## BEGIN Records shown

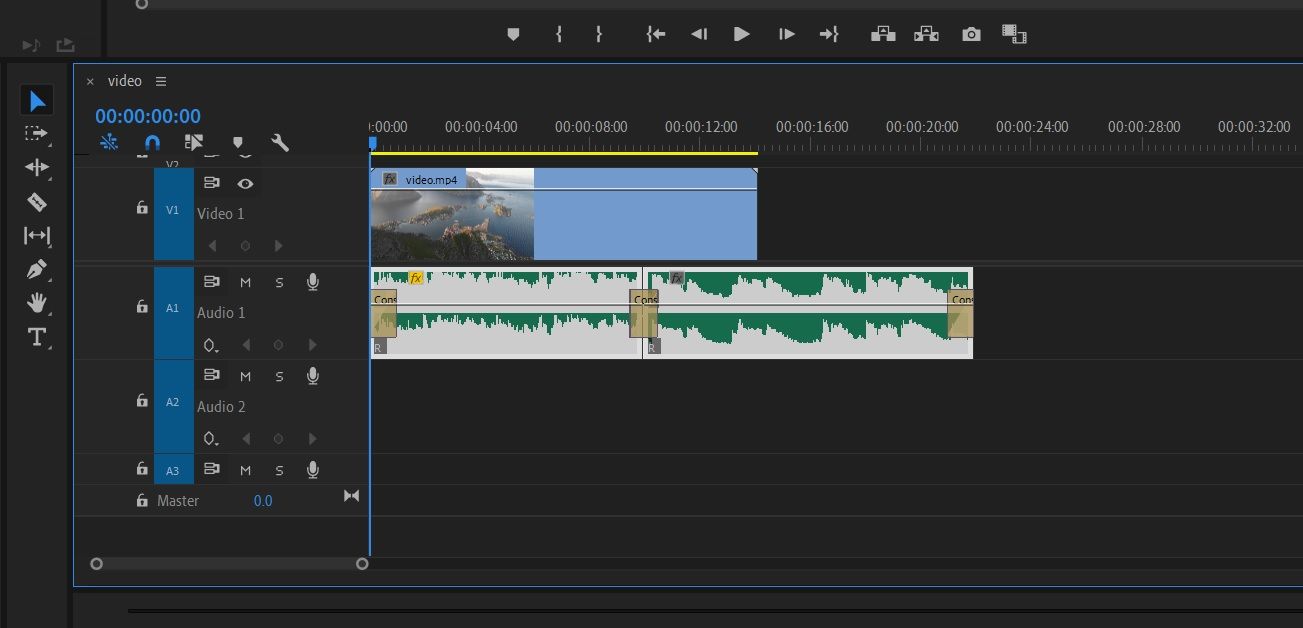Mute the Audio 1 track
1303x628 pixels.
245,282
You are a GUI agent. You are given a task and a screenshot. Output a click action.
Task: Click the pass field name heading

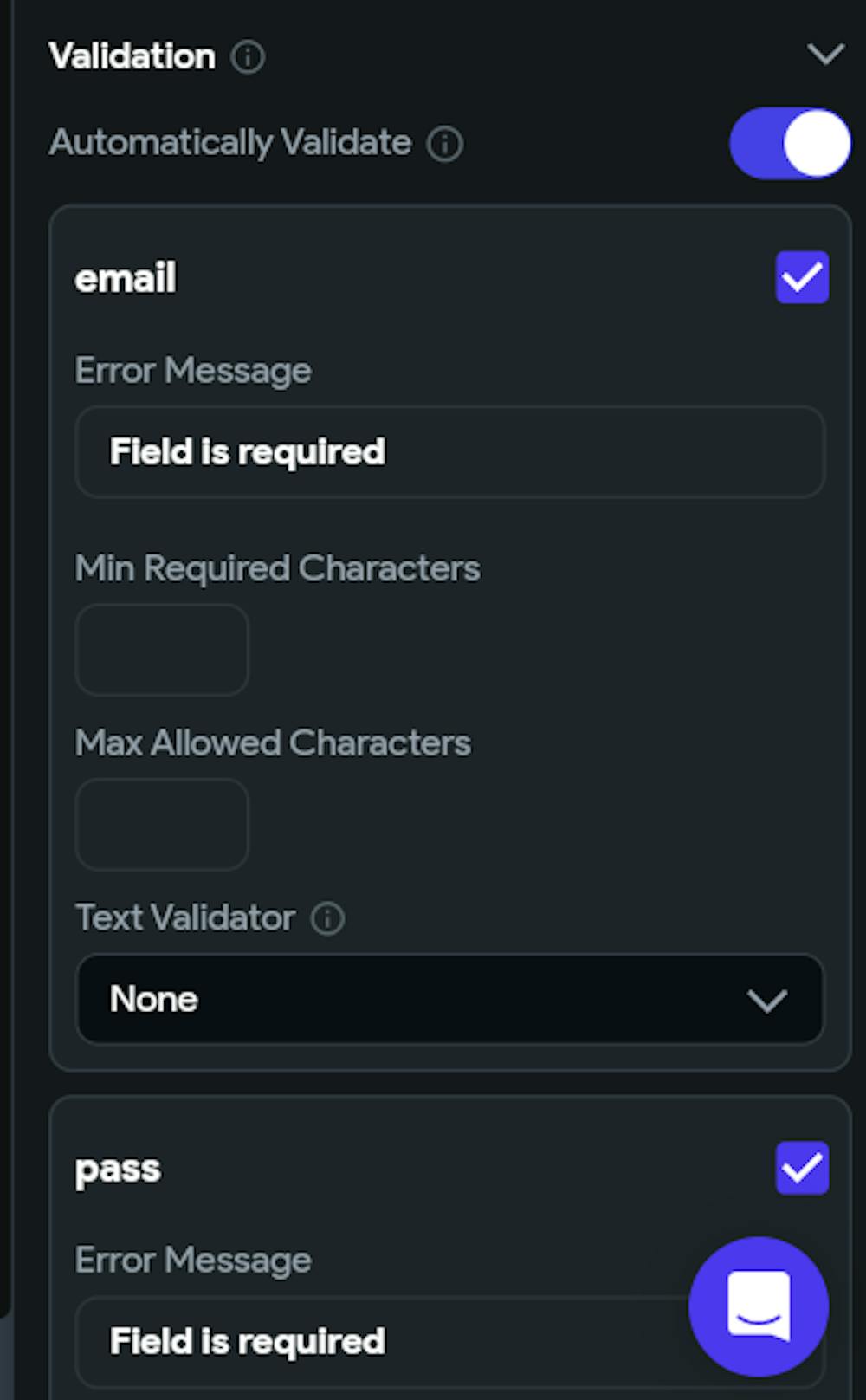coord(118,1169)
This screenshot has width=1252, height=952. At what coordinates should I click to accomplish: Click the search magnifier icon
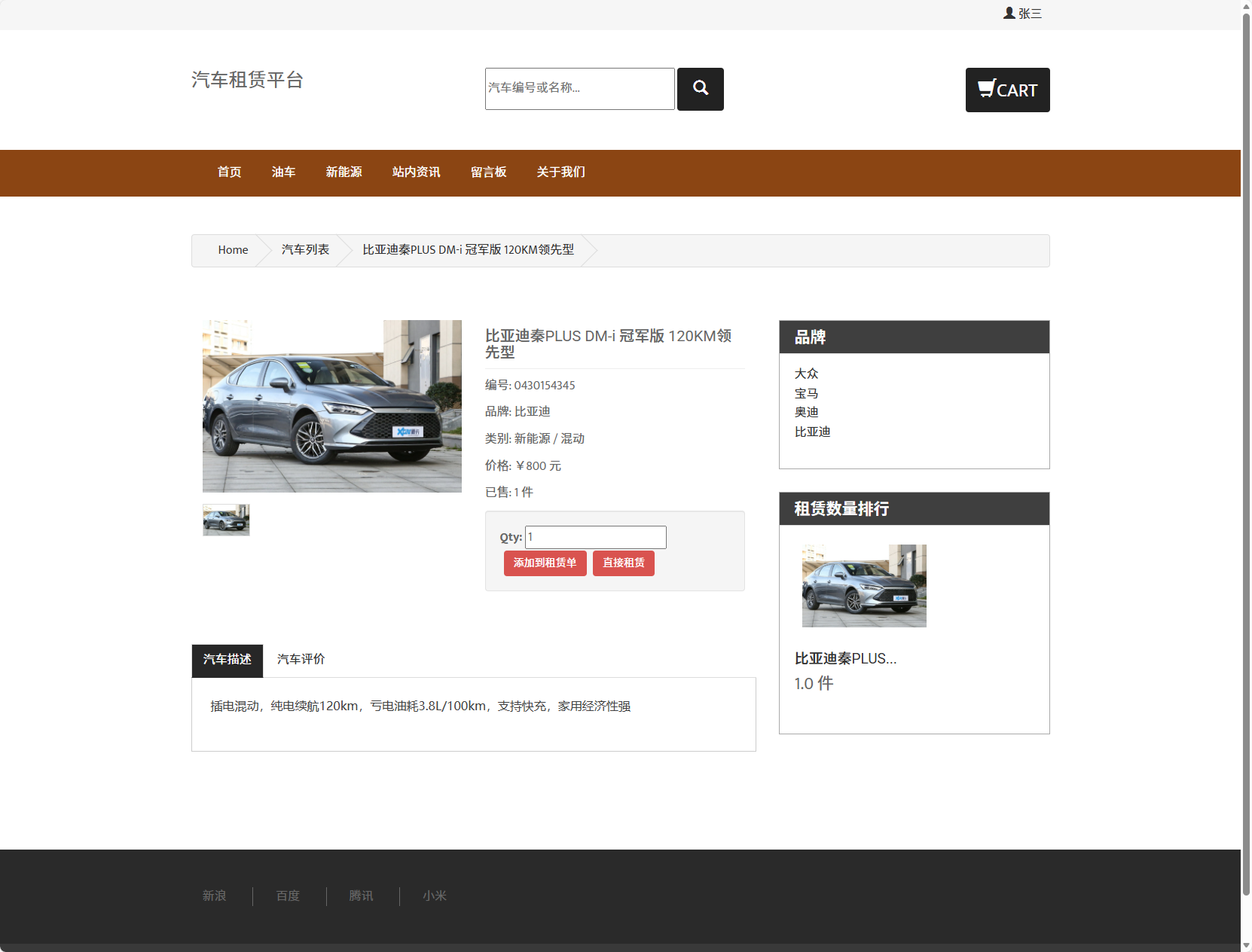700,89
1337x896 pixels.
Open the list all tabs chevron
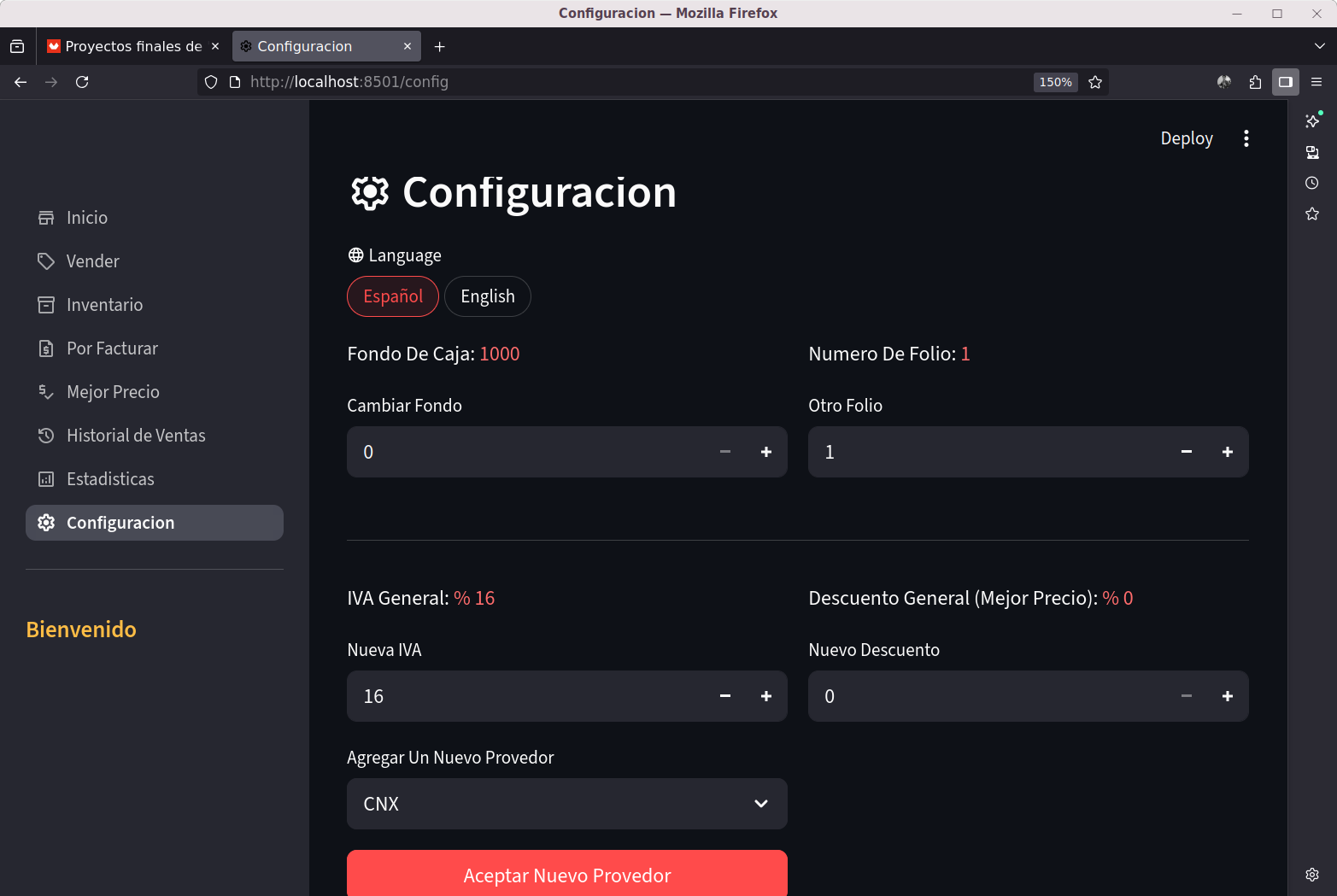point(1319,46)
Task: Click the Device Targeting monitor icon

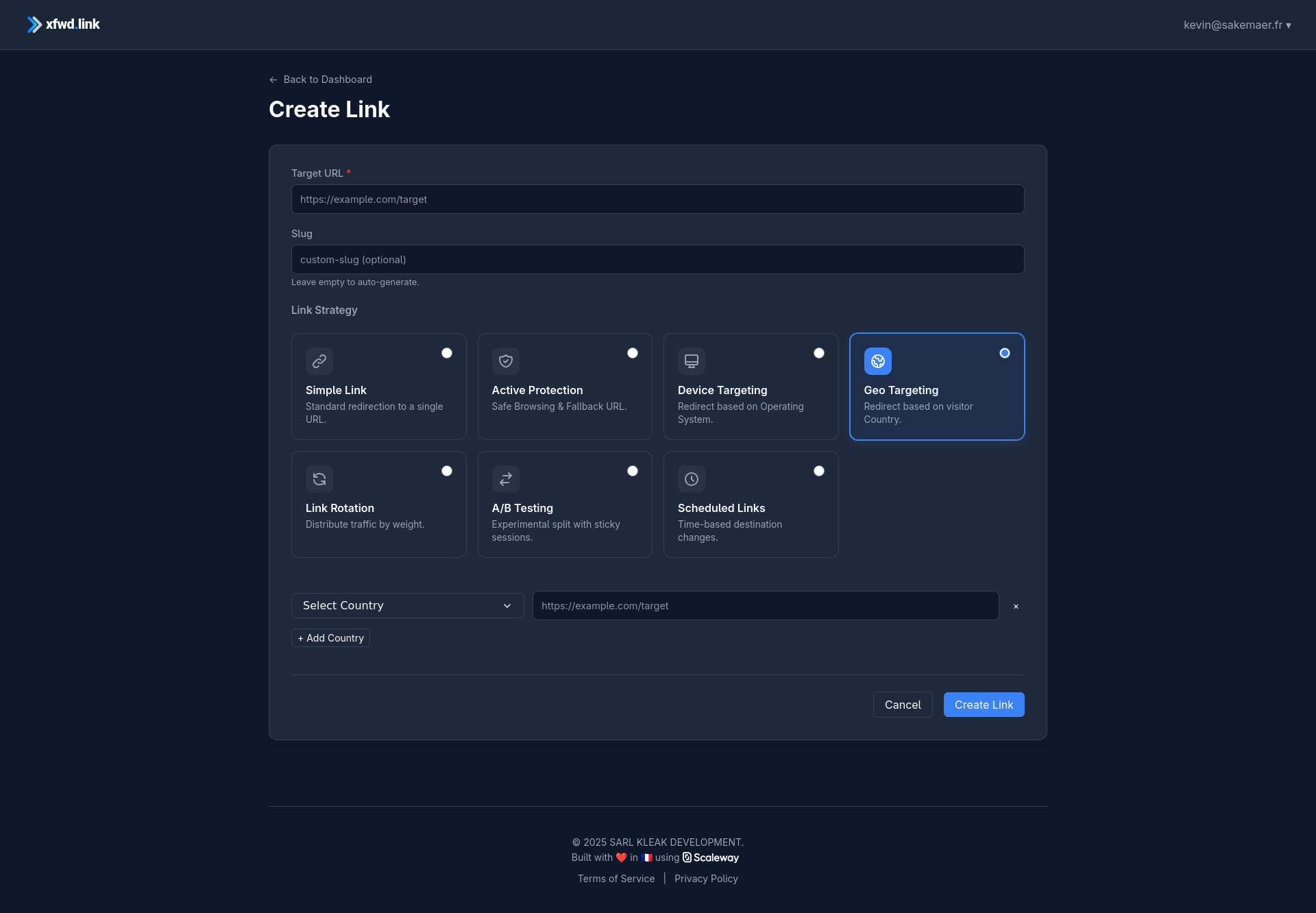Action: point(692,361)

## END Records shown

### Given instruction
Rewrite all of the lines above, replacing "icon" with "button" everywhere and keeping everything else unchanged. Leave out the pictures.

### Expected answer
Mute the Audio 1 track
1303x628 pixels.
245,282
You are a GUI agent. You are given a task and a screenshot. Output a click action.
Task: Click the pass field name heading

coord(118,1169)
This screenshot has width=1252, height=952. At what coordinates should I click to accomplish: Click the search magnifier button
700,89
1337x896 pixels.
Open the list all tabs chevron
point(1319,46)
Task: Click the Device Targeting monitor button

Action: point(692,361)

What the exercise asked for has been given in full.